En la parábola, el hombre que se va, sólo puede ser Jesús mismo.  Jesús ha sido para los discípulos y para nosotros el paradigma por excelencia de la verdadera identidad humana, la imagen y semejanza de Dios, y lo muestra una y otra vez en su obra y en su enseñanza.  Él es nuestro referente concreto de lo que podríamos ser si aceptáramos ser lo que realmente somos y no la máscara que nos hemos puesto los unos a los otros. Por ello los evangelistas escriben el Evangelio, para mostrarnos quienes somos en Jesús. Y por eso el encargo del hombre a sus siervos, porque no los considera siervos sino personas responsables que sabrán que hacer con el don recibido. De ahí que su encargo es por su inminente partida, pero también por su inevitable regreso. Y en este periodo de tiempo histórico, el deja a los siervos con una misión.

Si comprendemos esto entenderemos que los talentos de nuestra parábola no tienen que ver para nada con inversiones o intereses, con dinero o con la creación de capital, sino con la compasión y la justicia con la que hemos recibido como imagen de Dios y la pregunta inevitable es ¿qué estás haciendo con eso?

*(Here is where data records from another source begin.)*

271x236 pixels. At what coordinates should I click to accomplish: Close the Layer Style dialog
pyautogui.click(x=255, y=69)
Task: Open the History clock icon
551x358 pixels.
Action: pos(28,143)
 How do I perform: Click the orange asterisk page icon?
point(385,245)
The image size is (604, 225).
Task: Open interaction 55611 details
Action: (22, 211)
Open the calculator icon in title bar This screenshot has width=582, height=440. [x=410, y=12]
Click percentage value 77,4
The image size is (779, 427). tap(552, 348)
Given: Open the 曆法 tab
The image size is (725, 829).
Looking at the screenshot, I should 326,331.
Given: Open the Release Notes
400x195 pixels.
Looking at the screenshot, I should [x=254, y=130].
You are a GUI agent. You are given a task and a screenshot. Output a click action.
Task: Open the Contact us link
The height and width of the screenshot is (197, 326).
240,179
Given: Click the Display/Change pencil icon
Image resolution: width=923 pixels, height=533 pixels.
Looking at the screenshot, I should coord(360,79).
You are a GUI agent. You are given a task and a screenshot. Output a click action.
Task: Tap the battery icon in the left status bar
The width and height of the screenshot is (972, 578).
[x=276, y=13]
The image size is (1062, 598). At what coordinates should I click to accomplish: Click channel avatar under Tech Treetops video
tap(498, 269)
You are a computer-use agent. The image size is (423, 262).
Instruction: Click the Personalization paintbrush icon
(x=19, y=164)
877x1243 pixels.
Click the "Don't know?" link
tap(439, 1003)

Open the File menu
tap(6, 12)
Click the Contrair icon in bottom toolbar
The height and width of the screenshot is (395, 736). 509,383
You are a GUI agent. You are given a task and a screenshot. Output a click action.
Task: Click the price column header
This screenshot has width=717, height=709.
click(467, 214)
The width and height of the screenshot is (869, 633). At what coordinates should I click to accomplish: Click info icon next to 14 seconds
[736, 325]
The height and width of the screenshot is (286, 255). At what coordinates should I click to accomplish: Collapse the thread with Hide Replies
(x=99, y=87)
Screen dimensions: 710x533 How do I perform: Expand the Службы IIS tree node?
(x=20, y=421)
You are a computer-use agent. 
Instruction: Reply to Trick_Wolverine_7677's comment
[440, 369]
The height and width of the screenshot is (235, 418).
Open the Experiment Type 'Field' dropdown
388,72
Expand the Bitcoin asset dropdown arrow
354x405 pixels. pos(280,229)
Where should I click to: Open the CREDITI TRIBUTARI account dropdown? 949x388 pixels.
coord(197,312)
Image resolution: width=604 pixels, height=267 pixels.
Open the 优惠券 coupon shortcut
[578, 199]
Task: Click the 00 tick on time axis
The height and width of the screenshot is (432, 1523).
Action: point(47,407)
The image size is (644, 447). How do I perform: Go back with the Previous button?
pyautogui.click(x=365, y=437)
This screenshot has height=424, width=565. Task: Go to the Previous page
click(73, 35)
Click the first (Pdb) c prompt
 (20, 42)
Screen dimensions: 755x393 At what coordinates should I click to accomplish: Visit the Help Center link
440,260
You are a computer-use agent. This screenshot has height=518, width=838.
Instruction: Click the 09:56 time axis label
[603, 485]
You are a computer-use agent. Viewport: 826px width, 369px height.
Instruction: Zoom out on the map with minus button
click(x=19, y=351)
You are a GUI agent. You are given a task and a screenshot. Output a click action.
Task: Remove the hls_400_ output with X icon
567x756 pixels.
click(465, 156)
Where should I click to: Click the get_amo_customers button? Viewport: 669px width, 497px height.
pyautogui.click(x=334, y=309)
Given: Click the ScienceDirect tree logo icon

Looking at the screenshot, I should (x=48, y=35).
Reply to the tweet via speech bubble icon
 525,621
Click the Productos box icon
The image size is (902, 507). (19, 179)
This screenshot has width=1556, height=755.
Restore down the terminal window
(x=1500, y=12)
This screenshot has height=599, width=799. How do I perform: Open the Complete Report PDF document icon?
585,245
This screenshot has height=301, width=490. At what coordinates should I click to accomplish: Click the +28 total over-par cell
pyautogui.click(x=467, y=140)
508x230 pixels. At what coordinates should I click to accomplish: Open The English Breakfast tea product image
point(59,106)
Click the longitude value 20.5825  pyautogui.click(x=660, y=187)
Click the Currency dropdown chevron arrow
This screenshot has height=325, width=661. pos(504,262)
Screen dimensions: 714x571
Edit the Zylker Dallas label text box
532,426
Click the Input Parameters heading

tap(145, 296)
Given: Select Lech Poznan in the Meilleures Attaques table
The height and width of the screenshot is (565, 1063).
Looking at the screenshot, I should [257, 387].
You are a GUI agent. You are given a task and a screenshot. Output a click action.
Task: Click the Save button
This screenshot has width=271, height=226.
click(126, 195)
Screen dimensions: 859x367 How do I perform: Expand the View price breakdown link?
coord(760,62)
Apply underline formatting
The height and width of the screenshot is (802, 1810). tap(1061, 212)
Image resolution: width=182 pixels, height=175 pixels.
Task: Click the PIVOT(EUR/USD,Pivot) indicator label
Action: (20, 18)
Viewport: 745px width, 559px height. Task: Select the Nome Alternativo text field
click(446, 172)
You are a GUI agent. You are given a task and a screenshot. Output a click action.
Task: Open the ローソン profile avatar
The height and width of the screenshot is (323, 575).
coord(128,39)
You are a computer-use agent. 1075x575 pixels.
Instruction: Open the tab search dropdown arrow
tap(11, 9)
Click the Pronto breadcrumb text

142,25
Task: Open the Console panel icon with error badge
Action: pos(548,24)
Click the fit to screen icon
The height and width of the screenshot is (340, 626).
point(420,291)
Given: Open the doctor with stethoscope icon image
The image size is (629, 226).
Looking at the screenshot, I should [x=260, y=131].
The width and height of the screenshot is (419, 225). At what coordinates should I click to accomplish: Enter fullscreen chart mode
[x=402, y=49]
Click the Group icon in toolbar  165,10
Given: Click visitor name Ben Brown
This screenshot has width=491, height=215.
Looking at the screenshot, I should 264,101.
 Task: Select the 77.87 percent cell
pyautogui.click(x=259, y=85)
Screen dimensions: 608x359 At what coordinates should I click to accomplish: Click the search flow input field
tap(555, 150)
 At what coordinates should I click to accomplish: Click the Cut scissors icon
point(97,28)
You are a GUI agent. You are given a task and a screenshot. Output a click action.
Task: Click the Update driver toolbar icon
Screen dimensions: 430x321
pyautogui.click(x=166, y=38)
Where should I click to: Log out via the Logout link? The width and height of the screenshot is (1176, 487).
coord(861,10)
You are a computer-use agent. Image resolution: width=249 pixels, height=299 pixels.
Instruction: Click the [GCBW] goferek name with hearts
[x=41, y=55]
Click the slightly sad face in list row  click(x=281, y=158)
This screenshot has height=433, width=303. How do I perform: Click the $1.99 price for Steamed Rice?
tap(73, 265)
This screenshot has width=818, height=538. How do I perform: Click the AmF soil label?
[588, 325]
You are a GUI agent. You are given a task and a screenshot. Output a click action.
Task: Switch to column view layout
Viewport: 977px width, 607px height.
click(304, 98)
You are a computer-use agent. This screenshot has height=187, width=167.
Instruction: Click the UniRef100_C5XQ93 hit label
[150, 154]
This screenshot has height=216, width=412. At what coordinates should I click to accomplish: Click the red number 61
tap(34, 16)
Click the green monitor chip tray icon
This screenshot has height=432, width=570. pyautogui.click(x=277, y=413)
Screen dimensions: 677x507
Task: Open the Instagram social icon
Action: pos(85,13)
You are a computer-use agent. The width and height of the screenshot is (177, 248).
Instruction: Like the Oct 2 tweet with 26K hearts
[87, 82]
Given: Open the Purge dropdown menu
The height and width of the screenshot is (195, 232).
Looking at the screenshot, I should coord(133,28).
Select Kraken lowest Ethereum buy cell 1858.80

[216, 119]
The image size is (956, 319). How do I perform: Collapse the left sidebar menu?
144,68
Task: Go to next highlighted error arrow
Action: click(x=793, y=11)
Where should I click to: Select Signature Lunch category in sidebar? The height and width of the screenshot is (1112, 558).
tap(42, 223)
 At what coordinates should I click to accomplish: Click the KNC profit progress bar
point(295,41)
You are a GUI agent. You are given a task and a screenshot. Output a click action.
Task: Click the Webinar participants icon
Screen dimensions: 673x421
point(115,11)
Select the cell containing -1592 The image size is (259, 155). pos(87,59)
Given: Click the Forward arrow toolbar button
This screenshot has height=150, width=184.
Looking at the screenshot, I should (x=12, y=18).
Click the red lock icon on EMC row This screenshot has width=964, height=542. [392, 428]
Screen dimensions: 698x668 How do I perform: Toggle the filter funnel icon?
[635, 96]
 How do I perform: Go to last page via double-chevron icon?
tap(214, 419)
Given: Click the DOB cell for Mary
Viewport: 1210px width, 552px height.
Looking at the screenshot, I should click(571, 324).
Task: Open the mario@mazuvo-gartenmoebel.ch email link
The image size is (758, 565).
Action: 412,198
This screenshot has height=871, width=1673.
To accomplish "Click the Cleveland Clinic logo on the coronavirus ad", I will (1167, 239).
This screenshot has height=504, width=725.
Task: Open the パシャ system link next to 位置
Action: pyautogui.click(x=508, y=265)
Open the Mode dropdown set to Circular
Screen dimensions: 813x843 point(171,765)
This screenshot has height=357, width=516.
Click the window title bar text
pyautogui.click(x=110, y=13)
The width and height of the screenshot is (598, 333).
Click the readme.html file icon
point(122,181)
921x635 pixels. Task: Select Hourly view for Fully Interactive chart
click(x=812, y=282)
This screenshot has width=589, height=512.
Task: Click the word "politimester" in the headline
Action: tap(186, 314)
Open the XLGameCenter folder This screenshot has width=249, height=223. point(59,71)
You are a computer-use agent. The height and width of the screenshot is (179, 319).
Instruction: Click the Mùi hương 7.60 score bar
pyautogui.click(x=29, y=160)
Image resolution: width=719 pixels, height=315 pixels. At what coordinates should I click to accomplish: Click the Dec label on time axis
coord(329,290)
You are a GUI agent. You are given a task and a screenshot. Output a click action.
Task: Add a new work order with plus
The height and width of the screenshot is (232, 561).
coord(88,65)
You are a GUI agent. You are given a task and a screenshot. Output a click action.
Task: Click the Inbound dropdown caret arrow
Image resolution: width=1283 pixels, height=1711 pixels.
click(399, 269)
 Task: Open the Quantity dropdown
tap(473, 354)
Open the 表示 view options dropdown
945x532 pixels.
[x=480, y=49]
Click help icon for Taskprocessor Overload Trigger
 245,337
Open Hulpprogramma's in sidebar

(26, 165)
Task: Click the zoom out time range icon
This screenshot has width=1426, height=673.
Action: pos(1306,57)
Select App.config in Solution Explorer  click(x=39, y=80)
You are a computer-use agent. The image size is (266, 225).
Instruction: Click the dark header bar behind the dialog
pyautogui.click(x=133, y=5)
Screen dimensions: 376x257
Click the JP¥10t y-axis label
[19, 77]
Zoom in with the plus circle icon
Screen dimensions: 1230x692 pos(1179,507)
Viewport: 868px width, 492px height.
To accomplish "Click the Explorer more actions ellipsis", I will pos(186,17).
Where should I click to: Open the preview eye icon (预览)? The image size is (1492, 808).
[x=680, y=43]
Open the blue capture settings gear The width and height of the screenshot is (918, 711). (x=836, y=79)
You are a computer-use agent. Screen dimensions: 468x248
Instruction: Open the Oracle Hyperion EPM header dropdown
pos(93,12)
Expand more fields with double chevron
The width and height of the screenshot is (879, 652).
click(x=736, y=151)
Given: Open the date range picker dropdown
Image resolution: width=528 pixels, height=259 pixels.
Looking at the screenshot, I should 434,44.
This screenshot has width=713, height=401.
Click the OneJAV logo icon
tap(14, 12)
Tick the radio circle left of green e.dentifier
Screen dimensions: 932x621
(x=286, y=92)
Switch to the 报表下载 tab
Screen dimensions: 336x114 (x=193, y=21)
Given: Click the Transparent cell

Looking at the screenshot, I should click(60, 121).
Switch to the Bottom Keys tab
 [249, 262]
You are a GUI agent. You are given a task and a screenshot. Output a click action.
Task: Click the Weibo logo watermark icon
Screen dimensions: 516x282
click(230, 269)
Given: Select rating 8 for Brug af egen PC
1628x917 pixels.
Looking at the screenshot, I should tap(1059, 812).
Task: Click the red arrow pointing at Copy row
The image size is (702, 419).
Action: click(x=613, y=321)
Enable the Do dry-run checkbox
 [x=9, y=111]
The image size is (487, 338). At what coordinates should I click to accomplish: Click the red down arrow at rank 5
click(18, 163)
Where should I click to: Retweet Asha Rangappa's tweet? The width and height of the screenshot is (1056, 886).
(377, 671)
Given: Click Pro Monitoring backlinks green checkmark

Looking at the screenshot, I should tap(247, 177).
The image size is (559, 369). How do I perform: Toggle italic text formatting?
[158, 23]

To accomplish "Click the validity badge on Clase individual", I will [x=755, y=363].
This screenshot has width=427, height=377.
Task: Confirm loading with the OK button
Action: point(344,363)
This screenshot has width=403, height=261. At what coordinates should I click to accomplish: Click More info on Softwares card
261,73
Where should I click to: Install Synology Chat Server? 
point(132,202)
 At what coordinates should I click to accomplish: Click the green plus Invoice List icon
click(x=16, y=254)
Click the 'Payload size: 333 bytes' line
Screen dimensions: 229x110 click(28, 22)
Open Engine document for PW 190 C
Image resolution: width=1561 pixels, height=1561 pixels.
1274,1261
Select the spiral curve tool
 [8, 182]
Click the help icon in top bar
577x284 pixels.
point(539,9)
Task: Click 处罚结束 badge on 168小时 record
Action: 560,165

Como hemos visto, el trasfondo de la narrativa bíblica invita a la pregunta y a una respuesta. ¿Qué se espera entonces que hagamos? Es obvio ¿no? Usarlo, multiplicarlo, hacer que rinda fruto, que todo mundo. ¿Y si los talentos son el reino de Dios y su justicia y su compasión? Pues que se manifieste que la justicia y la compasión es una realidad, que puede multiplicarse y rendir fruto, a la vez, mostrar que las mentiras del mundo son precisamente eso, mentiras. Que lo que calificamos como bien y mal es una parodia de la verdadera justicia y el amor, y que sólo sirve para crear temor y con ello, someternos a los poderes del mundo.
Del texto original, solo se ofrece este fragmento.